I came back across this image from 2015 as I was thinking about the reported demise of movie palaces, about the umpteenth such prophecy I’ve heard over a lifetime. Television, the death of the nuclear family, the scourge of home video, and now streaming and plague have all taken their place in conversations about how the movies, or at least how we consume them, are “finally over”. Who knows, this time out, it might finally be time to cue the end titles and think of these stories in some profoundly different way. What I do know is that, as the drama unfolds, cameras of all kinds need to be there, to chronicle the transition.

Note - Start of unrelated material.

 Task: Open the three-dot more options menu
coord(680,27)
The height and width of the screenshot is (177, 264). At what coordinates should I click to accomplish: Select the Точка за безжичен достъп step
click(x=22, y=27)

The theatre seen here is actually holding a gala on its last night in operation. It is closing, not because of hard times, but because of good ones, as the Harkins family, the most powerful name in movie theatres in the soutwestern USA, prepares to raze the Camelview Cinema to build an insanely larger version of it just across the street inside a mall. There will be speeches, local tv coverage, even a few tears. And the neon will dim and the attendees will become ghosts, just as this time exposure has visualized them. It’s a gloriously unsubtle night of Happy/Sad/But Mostly Happy.
Since 2020, this scene has been repeated all around the world as, for the first time, the future of theatrically projected “picture shows” is seriously in doubt. As I write this, only mega-blockbusters and “franchise” releases like the latest Marvel Masterwork are turning the turnstiles to any degree. Cocooning, before smaller screens, phones, and tablets, is still being driven by a strange cocktail of convenience and survival.
But many theatres won’t get the luxury of a Harkins sendoff, or even a poetic fade to black, merely the sudden, jarring contrast of Lights Out. In my grandmother’s day, going to the movies was still a bit of a miracle, a definite event. The houses were gaudy, resplendent in their excess, with even the boxy little bijous of her own small town fitted out in their own carnival colors. Part picture, part show. The road ahead in uncertain, but I want to seek out the ones that last the longest and the ones that wink out the saddest and everything in the middle, and snap my shutter madly until the last “flicker.”